Travelers aboard Ecoventura or Wildland Adventures yachts are guaranteed to enjoy fresh meals catered for their dietary needs. In 2009, Ecoventura started using local produce and goods for its onboard meals. Sixty percent of the fresh ingredients onboard are sourced from sustainable farms in the Galapagos. The water on Ecoventura’s yachts is provided through reverse osmosis desalinization units, therefore eliminating the need for plastic water bottles.

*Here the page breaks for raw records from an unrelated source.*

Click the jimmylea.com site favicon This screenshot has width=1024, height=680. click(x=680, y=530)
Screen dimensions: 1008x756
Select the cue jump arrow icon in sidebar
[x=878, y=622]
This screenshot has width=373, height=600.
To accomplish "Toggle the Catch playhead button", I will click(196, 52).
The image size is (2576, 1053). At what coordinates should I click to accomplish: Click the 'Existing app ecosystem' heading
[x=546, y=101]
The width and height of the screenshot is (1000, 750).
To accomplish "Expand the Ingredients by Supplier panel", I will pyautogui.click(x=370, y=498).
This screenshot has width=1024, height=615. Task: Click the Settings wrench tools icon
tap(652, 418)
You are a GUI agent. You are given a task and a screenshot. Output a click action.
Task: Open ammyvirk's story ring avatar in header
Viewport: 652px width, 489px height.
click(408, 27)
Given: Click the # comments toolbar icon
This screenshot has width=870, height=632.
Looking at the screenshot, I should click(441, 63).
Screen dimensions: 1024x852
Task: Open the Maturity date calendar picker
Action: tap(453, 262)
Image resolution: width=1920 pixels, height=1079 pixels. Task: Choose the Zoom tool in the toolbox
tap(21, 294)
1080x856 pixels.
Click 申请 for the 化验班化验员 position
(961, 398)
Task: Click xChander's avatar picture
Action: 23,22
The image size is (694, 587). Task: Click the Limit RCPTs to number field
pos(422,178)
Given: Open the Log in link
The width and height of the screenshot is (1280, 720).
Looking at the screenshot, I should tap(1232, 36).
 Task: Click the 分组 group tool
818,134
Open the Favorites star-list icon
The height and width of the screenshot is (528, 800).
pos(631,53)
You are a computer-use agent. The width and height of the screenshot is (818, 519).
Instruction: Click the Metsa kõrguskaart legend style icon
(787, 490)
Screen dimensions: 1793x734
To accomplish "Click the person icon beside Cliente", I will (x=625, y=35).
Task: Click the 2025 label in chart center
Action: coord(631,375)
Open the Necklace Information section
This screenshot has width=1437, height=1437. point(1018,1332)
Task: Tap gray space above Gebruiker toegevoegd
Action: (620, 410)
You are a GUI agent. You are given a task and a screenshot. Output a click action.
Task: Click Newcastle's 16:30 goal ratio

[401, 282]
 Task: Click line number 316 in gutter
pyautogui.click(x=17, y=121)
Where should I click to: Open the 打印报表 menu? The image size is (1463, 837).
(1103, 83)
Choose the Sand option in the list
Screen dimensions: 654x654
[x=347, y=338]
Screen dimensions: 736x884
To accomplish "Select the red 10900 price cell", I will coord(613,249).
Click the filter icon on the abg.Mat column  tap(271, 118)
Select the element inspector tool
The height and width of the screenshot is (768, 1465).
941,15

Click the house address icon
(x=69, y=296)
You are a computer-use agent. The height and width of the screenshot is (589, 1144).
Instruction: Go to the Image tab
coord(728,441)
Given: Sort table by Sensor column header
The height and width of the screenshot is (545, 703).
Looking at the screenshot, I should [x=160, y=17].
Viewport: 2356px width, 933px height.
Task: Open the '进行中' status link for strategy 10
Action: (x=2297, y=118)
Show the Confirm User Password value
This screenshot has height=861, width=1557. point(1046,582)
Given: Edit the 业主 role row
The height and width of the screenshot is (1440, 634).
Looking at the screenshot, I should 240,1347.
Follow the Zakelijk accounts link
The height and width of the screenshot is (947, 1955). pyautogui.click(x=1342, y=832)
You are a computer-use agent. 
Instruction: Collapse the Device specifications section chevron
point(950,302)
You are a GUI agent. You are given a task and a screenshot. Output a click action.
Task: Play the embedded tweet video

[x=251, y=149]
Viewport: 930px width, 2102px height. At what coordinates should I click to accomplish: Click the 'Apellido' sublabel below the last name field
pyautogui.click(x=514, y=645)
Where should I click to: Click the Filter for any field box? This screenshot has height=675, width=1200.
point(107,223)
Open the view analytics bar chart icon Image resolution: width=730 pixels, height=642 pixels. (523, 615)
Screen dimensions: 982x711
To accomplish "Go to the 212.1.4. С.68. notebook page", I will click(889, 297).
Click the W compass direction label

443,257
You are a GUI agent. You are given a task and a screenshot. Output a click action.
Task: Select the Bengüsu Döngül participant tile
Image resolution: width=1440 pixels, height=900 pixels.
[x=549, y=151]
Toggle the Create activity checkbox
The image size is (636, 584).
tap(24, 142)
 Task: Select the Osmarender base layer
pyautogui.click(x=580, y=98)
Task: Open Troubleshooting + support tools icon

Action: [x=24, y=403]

After inquiring further, we learned that Ecoventura and Wildland Adventures have been working to hinder illegal fishing operations and other challenges on the islands. “In 2006, Ecoventura helped to establish the Galapagos Marine Biodiversity Fund in partnership with the World Wildlife Fund with a common goal to build local capacity to work towards sustainable development supporting environmental education and marine conservation projects that benefit the marine reserve, with special emphasis on providing scholarships to local young people and fostering their ability to manage natural resources,” said Doris Welsh. One of the projects that came from this fund was a floating surveillance platform called Tiburon Martillo (hammerhead shark). This platform was developed to help rangers patrol the marine reserve around the northern islands, assist with repairs to patrol boats and help make small-scale legal fishing practices more efficient. The marine reserve surrounding the Wolf and Darwin islands supports some of the planet’s most diverse life and is one of the world’s premier diving areas. However, it has also been identified as the most threatened and has seen the highest number of fishing violations. According to Doris, “Hammerhead and other shark species around the world are being harvested primarily for their fins, and the Galapagos Marine Reserve remains one of the last regions where these creatures can be seen gathered by the hundreds.”

When it comes to providing the best tour experience for travelers, both Wildland Adventures and Ecoventura are passionate about employing top notch naturalists from the Galapagos and Ecuador. “There are three levels of naturalists in the Islands,” said Sherry Howland, program director at Wildland Safaris. “The top-most guides are educated in the natural sciences and complete a rigorous training session offered by the National Park. They are also fluent in at least English and often more languages.” All of the guides at Ecoventura are Ecuadorian nationals (65 percent are Galapagos residents and 25 percent are native Galapaguenos). In fact, Ecoventura has the highest percentage of local employees than any other tour company in the area.

When going on island excursions, travelers are asked to stay on the trails and to follow the National Park guidelines. Adhering to these rules help keep everyone safe, including the wildlife. Listening to the canaries as they sing their songs, indulging in local cuisine prepared by a master chef, playing among the waves, learning about the islands, and witnessing marine life thrive below your snorkel are the memories that will entertain as well as calm your nerves for years to come. At least that is what these companies promise.

Knowing that the wildlife will still be there when the next generation grows up is what the people at Ecoventura and Wildland Safaris say they are striving for. We have plans to investigate just how passionate they are and how much of an impact they have on their guests.